Start of SOURCE DATA

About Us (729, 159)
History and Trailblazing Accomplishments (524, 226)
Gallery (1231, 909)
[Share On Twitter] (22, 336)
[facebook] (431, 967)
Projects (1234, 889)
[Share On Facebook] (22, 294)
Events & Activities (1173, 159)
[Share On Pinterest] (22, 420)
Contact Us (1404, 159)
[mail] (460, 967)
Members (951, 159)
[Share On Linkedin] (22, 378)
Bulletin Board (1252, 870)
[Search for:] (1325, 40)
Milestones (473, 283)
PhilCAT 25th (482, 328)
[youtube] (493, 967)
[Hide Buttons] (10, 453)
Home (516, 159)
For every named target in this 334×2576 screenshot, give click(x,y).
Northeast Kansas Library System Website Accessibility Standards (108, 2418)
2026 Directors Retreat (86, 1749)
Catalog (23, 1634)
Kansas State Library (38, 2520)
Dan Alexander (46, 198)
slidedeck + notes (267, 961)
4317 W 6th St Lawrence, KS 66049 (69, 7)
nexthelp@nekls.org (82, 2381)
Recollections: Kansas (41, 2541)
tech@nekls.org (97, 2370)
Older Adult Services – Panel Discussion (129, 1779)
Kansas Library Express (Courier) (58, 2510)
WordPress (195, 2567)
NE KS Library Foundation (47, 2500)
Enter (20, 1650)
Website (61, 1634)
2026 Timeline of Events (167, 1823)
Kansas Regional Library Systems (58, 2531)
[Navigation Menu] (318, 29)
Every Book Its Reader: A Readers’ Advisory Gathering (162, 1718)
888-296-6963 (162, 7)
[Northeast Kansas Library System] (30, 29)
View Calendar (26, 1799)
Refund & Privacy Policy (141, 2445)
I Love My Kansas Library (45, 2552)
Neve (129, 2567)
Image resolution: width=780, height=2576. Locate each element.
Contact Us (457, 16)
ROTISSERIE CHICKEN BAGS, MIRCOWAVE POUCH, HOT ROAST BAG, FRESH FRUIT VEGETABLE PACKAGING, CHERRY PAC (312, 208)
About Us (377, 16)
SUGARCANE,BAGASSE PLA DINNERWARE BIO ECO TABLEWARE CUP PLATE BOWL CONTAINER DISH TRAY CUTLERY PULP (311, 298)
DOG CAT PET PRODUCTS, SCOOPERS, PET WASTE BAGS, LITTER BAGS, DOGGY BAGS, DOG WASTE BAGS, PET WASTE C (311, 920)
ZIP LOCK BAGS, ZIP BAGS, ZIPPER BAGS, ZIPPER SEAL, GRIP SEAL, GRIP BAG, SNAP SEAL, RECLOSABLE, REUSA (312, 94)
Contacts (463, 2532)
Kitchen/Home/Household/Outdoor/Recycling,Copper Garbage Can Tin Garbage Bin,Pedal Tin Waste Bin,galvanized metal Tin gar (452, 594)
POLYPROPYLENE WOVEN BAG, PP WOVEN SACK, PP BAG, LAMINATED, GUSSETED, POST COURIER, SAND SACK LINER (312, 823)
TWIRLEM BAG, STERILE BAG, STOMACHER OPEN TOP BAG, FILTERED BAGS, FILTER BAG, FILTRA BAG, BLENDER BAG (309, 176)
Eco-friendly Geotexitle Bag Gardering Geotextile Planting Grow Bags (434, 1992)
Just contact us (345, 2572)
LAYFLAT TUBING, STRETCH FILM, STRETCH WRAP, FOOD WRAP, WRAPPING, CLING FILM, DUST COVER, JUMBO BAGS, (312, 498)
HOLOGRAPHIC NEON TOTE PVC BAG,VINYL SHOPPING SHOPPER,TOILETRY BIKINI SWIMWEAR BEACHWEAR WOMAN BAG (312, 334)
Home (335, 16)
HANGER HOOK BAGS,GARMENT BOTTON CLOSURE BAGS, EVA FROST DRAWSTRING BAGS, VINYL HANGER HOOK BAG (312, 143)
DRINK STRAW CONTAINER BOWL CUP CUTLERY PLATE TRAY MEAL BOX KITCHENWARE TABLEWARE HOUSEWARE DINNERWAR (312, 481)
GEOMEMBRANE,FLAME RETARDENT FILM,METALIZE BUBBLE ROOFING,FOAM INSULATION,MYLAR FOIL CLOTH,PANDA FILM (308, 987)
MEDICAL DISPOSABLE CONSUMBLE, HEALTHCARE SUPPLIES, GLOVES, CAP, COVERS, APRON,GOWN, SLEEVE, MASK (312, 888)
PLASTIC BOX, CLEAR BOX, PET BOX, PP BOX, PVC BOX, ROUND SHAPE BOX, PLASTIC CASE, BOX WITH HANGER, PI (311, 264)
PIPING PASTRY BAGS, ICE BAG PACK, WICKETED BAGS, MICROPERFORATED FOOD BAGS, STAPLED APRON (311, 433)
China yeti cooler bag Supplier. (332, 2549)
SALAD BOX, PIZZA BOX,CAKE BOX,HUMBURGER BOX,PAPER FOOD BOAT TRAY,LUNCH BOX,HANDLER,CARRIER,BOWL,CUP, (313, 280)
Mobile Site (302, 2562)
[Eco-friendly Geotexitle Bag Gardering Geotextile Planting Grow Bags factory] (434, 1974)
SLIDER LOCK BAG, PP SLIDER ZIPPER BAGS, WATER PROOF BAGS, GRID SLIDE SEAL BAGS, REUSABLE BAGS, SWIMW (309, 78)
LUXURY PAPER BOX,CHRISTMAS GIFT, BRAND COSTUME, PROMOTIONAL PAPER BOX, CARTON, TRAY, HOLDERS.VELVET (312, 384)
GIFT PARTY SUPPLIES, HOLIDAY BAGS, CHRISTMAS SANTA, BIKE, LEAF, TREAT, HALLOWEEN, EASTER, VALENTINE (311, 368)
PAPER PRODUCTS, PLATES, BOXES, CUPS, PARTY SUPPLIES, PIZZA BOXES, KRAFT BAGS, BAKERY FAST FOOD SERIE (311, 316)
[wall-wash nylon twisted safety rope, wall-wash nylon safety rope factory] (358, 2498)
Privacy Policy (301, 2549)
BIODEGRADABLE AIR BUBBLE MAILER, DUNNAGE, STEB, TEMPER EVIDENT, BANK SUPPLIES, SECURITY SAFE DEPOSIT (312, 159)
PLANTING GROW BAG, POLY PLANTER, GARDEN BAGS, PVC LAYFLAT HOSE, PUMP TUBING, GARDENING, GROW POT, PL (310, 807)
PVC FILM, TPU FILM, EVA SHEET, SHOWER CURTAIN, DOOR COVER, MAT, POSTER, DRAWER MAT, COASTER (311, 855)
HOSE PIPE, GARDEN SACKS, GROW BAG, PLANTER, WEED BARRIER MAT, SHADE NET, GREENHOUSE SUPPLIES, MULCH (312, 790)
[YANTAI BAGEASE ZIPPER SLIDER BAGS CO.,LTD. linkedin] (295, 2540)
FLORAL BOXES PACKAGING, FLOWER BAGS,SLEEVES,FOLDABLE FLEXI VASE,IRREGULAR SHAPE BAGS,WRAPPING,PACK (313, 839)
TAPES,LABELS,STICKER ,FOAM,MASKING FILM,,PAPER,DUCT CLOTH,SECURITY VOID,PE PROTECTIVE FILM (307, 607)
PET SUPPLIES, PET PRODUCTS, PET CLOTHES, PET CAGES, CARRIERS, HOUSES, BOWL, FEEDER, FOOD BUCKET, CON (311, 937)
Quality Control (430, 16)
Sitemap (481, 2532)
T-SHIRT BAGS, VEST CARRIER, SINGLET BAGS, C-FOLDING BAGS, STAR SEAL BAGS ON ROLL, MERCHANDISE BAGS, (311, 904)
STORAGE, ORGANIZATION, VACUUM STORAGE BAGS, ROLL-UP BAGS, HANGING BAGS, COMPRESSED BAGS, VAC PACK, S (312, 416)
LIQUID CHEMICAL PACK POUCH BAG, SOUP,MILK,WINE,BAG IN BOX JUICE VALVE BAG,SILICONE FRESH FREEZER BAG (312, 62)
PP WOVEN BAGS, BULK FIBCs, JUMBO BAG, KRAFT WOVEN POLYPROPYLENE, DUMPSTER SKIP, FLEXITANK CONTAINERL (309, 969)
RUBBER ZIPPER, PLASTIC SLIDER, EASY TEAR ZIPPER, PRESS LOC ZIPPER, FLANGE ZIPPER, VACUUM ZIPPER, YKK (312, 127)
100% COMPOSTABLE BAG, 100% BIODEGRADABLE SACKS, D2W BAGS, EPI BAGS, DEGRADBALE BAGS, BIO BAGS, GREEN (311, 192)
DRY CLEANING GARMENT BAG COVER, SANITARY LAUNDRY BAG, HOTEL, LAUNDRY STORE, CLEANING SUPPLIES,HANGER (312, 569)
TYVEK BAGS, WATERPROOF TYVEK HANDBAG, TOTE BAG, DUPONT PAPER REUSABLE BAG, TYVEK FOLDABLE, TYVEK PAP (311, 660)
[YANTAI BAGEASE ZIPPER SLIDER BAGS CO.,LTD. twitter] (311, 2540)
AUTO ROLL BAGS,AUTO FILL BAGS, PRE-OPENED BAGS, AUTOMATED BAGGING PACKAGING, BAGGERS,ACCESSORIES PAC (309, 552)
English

End of SOURCE DATA

Could you report all lines of the listing that hold "TUBING"?

LAYFLAT TUBING, STRETCH FILM, STRETCH WRAP, FOOD WRAP, WRAPPING, CLING FILM, DUST COVER, JUMBO BAGS, (312, 498)
PLANTING GROW BAG, POLY PLANTER, GARDEN BAGS, PVC LAYFLAT HOSE, PUMP TUBING, GARDENING, GROW POT, PL (310, 807)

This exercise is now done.